--- RECORDS TO PROCESS ---
+ + + + +

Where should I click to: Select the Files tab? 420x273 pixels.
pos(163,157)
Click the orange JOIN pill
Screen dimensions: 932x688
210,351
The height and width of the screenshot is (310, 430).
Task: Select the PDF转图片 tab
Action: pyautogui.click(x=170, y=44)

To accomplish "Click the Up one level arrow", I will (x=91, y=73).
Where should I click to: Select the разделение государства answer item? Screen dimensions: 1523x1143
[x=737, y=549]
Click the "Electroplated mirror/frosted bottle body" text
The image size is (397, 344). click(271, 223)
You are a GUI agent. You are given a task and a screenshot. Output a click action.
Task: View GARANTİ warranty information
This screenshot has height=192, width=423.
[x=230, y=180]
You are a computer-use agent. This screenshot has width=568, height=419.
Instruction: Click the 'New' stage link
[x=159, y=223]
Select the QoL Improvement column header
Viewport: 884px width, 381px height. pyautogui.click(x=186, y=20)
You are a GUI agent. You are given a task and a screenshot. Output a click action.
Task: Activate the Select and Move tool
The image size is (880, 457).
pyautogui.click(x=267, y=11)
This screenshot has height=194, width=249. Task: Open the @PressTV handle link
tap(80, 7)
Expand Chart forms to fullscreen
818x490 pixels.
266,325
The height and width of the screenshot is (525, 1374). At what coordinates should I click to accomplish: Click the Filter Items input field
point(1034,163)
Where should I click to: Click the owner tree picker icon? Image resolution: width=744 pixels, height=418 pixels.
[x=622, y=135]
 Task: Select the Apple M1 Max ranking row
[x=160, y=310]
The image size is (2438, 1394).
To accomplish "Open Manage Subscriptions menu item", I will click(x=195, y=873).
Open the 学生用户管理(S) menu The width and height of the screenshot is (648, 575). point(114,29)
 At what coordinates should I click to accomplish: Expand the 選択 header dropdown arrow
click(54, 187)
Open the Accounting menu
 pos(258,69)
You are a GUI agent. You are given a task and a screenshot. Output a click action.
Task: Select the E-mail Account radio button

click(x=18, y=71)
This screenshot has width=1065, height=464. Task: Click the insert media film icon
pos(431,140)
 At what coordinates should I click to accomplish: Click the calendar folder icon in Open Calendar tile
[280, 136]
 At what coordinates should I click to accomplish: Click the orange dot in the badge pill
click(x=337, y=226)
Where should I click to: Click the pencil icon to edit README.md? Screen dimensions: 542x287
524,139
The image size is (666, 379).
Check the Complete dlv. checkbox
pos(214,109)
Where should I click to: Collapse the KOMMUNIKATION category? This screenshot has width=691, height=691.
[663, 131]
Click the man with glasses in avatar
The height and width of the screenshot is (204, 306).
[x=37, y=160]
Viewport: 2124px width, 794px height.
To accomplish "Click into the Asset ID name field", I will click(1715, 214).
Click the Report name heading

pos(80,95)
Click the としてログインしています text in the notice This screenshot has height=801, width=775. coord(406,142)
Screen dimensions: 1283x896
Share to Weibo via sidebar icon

+ + + + +

--- EXERCISE ---
Reproduce the data above, switching "orange" to "green" wherever it occurs and leaving everything else unchanged.

--- RESULT OF THIS EXERCISE ---
Where should I click to: Select the Files tab? 420x273 pixels.
pos(163,157)
Click the green JOIN pill
Screen dimensions: 932x688
210,351
The height and width of the screenshot is (310, 430).
Task: Select the PDF转图片 tab
Action: pyautogui.click(x=170, y=44)

To accomplish "Click the Up one level arrow", I will (x=91, y=73).
Where should I click to: Select the разделение государства answer item? Screen dimensions: 1523x1143
[x=737, y=549]
Click the "Electroplated mirror/frosted bottle body" text
The image size is (397, 344). click(271, 223)
You are a GUI agent. You are given a task and a screenshot. Output a click action.
Task: View GARANTİ warranty information
This screenshot has height=192, width=423.
[x=230, y=180]
You are a computer-use agent. This screenshot has width=568, height=419.
Instruction: Click the 'New' stage link
[x=159, y=223]
Select the QoL Improvement column header
Viewport: 884px width, 381px height. pyautogui.click(x=186, y=20)
You are a GUI agent. You are given a task and a screenshot. Output a click action.
Task: Activate the Select and Move tool
The image size is (880, 457).
pyautogui.click(x=267, y=11)
This screenshot has height=194, width=249. Task: Open the @PressTV handle link
tap(80, 7)
Expand Chart forms to fullscreen
818x490 pixels.
266,325
The height and width of the screenshot is (525, 1374). At what coordinates should I click to accomplish: Click the Filter Items input field
point(1034,163)
Where should I click to: Click the owner tree picker icon? Image resolution: width=744 pixels, height=418 pixels.
[x=622, y=135]
 Task: Select the Apple M1 Max ranking row
[x=160, y=310]
The image size is (2438, 1394).
To accomplish "Open Manage Subscriptions menu item", I will click(x=195, y=873).
Open the 学生用户管理(S) menu The width and height of the screenshot is (648, 575). point(114,29)
 At what coordinates should I click to accomplish: Expand the 選択 header dropdown arrow
click(54, 187)
Open the Accounting menu
 pos(258,69)
You are a GUI agent. You are given a task and a screenshot. Output a click action.
Task: Select the E-mail Account radio button

click(x=18, y=71)
This screenshot has width=1065, height=464. Task: Click the insert media film icon
pos(431,140)
 At what coordinates should I click to accomplish: Click the calendar folder icon in Open Calendar tile
[280, 136]
 At what coordinates should I click to accomplish: Click the green dot in the badge pill
click(x=337, y=226)
Where should I click to: Click the pencil icon to edit README.md? Screen dimensions: 542x287
524,139
The image size is (666, 379).
Check the Complete dlv. checkbox
pos(214,109)
Where should I click to: Collapse the KOMMUNIKATION category? This screenshot has width=691, height=691.
[663, 131]
Click the man with glasses in avatar
The height and width of the screenshot is (204, 306).
[x=37, y=160]
Viewport: 2124px width, 794px height.
To accomplish "Click into the Asset ID name field", I will click(1715, 214).
Click the Report name heading

pos(80,95)
Click the としてログインしています text in the notice This screenshot has height=801, width=775. coord(406,142)
Screen dimensions: 1283x896
Share to Weibo via sidebar icon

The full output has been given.